**What to work on:**
In the records below, find the line holding "This screenshot has height=906, width=1316." and the line holding "Give the post five stars". Set down both, with every line between them, exactly.

**Material supplied:**
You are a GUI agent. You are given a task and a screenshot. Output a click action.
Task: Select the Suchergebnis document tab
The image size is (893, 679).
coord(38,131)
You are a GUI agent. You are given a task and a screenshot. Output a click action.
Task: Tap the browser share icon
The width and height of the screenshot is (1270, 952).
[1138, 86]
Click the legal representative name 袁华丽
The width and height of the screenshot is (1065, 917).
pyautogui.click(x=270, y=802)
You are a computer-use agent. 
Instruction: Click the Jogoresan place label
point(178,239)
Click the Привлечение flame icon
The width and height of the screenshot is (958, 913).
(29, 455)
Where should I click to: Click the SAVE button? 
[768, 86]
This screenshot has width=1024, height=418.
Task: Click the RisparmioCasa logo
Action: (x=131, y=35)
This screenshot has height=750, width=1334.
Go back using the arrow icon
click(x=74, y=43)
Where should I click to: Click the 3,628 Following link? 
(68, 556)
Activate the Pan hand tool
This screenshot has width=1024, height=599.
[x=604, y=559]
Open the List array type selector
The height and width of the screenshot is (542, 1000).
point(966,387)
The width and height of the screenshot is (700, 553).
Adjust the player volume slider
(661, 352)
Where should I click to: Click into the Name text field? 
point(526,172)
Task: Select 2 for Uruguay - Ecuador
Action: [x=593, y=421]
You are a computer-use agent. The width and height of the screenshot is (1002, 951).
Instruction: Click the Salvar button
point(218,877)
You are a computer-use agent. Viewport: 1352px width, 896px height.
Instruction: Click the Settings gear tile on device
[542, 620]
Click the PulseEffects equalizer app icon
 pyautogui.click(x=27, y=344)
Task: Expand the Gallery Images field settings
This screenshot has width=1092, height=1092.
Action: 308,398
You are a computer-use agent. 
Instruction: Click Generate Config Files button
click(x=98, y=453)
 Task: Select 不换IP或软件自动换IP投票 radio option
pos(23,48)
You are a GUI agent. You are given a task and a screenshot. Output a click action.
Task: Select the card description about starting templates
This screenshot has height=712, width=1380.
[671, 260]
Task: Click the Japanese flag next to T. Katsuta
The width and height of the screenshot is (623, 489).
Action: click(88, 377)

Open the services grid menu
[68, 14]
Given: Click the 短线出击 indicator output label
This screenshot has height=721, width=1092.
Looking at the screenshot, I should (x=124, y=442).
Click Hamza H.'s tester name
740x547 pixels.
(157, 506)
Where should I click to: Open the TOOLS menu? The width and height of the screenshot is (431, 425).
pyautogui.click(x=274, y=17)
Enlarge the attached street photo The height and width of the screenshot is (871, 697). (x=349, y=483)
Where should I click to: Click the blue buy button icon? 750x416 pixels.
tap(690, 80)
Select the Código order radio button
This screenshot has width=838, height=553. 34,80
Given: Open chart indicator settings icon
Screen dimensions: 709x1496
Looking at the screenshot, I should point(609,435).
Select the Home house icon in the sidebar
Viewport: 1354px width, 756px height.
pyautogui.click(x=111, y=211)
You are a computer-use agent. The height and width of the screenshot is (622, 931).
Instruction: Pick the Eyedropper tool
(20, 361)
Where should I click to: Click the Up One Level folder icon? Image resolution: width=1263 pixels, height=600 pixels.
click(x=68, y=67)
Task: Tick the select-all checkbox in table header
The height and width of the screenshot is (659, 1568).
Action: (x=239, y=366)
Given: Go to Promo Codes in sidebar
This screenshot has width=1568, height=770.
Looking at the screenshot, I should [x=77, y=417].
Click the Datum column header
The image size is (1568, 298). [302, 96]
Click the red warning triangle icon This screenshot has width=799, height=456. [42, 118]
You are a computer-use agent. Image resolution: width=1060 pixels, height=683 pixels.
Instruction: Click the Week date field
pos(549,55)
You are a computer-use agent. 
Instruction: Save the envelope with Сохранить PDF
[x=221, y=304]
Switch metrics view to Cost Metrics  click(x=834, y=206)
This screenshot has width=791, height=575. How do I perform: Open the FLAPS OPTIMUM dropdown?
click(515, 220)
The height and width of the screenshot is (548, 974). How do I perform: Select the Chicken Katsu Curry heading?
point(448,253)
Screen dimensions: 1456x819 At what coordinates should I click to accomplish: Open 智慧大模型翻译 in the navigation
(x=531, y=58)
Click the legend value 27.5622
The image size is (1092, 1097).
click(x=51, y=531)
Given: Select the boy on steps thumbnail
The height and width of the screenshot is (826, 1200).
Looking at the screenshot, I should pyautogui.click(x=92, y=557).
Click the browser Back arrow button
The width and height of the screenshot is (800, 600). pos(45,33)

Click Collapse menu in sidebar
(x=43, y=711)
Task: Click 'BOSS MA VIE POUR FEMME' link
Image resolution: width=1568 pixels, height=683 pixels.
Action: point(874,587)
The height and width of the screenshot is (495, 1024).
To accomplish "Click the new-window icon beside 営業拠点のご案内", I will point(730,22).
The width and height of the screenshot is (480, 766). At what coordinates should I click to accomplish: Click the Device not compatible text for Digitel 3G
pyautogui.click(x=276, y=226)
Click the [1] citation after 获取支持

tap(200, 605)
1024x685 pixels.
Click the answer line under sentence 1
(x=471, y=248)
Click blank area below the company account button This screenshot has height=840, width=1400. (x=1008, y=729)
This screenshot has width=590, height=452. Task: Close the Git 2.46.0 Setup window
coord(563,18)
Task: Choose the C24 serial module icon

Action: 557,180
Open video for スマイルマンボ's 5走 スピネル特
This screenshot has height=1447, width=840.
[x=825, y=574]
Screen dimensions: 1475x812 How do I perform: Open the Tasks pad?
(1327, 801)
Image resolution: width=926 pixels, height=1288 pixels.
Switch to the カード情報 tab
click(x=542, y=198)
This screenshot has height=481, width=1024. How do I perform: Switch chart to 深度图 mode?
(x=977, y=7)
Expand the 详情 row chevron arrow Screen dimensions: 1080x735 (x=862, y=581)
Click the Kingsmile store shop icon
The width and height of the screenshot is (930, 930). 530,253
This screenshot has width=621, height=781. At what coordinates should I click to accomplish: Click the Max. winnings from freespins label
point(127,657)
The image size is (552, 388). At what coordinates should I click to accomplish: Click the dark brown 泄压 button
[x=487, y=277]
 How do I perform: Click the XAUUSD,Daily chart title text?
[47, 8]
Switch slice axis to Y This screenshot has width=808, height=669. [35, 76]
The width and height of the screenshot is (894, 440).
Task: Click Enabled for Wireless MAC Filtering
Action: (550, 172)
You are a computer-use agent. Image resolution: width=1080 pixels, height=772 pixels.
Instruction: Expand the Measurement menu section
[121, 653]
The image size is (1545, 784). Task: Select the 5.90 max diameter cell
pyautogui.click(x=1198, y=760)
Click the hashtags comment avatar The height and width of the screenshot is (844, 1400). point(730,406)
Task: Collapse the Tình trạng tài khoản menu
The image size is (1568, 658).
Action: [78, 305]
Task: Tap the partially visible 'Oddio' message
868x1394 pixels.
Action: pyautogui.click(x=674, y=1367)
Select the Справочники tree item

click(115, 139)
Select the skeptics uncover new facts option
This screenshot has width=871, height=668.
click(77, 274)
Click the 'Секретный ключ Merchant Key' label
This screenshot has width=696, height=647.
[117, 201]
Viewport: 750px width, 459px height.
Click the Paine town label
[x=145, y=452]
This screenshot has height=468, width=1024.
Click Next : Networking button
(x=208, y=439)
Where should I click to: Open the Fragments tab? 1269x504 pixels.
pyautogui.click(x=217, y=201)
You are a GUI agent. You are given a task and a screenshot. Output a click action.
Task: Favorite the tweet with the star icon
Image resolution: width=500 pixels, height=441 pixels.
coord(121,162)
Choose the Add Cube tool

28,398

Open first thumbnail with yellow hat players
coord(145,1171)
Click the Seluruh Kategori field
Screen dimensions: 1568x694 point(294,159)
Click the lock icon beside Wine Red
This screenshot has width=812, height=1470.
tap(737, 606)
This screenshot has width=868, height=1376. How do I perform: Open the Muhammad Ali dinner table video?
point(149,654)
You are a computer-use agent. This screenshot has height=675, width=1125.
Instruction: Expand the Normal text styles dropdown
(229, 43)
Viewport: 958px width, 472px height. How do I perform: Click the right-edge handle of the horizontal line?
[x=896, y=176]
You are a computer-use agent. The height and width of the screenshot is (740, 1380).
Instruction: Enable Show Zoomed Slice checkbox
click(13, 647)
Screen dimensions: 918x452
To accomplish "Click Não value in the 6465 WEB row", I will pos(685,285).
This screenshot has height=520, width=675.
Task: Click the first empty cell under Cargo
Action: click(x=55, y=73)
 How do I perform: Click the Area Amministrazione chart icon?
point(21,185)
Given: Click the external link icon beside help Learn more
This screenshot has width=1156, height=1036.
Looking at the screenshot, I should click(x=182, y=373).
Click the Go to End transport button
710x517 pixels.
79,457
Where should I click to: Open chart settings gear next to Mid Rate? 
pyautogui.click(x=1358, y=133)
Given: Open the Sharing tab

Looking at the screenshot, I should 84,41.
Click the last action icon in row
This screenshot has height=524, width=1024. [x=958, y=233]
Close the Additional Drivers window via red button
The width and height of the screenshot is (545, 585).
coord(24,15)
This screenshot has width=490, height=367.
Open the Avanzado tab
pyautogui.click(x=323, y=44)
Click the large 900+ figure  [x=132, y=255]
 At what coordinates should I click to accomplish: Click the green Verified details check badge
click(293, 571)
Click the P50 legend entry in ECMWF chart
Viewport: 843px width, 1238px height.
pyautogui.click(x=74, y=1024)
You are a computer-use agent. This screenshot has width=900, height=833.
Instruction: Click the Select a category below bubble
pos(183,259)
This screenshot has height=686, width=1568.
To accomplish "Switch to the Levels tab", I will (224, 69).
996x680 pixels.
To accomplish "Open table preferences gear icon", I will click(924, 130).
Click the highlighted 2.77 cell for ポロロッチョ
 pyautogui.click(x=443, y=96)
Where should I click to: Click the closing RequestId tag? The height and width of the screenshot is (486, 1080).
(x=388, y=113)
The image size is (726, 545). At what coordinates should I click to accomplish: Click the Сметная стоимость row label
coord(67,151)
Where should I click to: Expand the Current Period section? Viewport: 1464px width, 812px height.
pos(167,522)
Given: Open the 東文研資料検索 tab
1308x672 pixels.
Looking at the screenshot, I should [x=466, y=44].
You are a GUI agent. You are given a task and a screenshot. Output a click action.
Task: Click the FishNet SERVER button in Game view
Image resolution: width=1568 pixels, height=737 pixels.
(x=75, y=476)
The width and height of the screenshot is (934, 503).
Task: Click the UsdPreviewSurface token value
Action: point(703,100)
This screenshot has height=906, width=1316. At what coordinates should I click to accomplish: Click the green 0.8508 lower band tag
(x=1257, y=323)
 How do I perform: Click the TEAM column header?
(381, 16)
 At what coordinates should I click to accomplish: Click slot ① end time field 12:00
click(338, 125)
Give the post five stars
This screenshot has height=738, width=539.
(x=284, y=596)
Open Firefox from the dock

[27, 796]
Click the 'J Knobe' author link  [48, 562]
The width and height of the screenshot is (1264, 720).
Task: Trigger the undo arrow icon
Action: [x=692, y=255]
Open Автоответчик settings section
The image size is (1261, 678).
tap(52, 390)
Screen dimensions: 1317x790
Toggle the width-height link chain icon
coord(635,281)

**Solution for this task:**
This screenshot has height=906, width=1316. At what coordinates should I click to accomplish: Click the green 0.8508 lower band tag
(x=1257, y=323)
 How do I perform: Click the TEAM column header?
(381, 16)
 At what coordinates should I click to accomplish: Click slot ① end time field 12:00
click(338, 125)
Give the post five stars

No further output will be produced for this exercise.